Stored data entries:
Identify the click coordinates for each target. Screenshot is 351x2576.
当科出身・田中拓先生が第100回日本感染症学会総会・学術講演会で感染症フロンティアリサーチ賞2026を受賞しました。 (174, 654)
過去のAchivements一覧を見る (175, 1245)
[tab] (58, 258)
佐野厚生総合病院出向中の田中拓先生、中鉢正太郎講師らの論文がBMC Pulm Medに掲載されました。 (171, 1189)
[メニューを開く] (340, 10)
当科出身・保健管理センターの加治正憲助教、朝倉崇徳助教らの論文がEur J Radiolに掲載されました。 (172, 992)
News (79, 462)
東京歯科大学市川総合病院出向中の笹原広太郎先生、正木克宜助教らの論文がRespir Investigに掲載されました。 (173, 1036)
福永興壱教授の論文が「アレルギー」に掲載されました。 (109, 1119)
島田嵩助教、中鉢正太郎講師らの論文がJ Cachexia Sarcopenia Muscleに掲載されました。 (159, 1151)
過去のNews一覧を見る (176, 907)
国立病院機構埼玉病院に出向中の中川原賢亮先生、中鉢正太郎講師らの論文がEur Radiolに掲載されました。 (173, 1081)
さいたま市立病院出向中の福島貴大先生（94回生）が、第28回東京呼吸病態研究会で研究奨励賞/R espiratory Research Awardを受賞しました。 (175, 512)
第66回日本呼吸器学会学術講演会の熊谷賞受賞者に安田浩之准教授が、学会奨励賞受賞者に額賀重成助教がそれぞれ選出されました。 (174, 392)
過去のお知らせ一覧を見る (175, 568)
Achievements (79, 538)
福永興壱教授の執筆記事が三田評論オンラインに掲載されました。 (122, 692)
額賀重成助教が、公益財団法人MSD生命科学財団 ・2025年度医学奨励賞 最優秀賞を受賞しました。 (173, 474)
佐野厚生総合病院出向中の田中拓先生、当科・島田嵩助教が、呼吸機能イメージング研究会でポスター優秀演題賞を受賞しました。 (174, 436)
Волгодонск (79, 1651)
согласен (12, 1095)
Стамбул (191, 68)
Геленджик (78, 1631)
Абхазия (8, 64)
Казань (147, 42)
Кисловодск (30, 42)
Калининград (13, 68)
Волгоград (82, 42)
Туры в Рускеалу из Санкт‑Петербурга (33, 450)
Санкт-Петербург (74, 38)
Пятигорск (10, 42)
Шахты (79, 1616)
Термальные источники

• What is required: I'd like every record written out exactly as given.

• Solution to this problem:
Identify the click coordinates for each target. Screenshot is 351x2576.
当科出身・田中拓先生が第100回日本感染症学会総会・学術講演会で感染症フロンティアリサーチ賞2026を受賞しました。 (174, 654)
過去のAchivements一覧を見る (175, 1245)
[tab] (58, 258)
佐野厚生総合病院出向中の田中拓先生、中鉢正太郎講師らの論文がBMC Pulm Medに掲載されました。 (171, 1189)
[メニューを開く] (340, 10)
当科出身・保健管理センターの加治正憲助教、朝倉崇徳助教らの論文がEur J Radiolに掲載されました。 (172, 992)
News (79, 462)
東京歯科大学市川総合病院出向中の笹原広太郎先生、正木克宜助教らの論文がRespir Investigに掲載されました。 (173, 1036)
福永興壱教授の論文が「アレルギー」に掲載されました。 (109, 1119)
島田嵩助教、中鉢正太郎講師らの論文がJ Cachexia Sarcopenia Muscleに掲載されました。 (159, 1151)
過去のNews一覧を見る (176, 907)
国立病院機構埼玉病院に出向中の中川原賢亮先生、中鉢正太郎講師らの論文がEur Radiolに掲載されました。 (173, 1081)
さいたま市立病院出向中の福島貴大先生（94回生）が、第28回東京呼吸病態研究会で研究奨励賞/R espiratory Research Awardを受賞しました。 (175, 512)
第66回日本呼吸器学会学術講演会の熊谷賞受賞者に安田浩之准教授が、学会奨励賞受賞者に額賀重成助教がそれぞれ選出されました。 (174, 392)
過去のお知らせ一覧を見る (175, 568)
Achievements (79, 538)
福永興壱教授の執筆記事が三田評論オンラインに掲載されました。 (122, 692)
額賀重成助教が、公益財団法人MSD生命科学財団 ・2025年度医学奨励賞 最優秀賞を受賞しました。 (173, 474)
佐野厚生総合病院出向中の田中拓先生、当科・島田嵩助教が、呼吸機能イメージング研究会でポスター優秀演題賞を受賞しました。 (174, 436)
Волгодонск (79, 1651)
согласен (12, 1095)
Стамбул (191, 68)
Геленджик (78, 1631)
Абхазия (8, 64)
Казань (147, 42)
Кисловодск (30, 42)
Калининград (13, 68)
Волгоград (82, 42)
Туры в Рускеалу из Санкт‑Петербурга (33, 450)
Санкт-Петербург (74, 38)
Пятигорск (10, 42)
Шахты (79, 1616)
Термальные источники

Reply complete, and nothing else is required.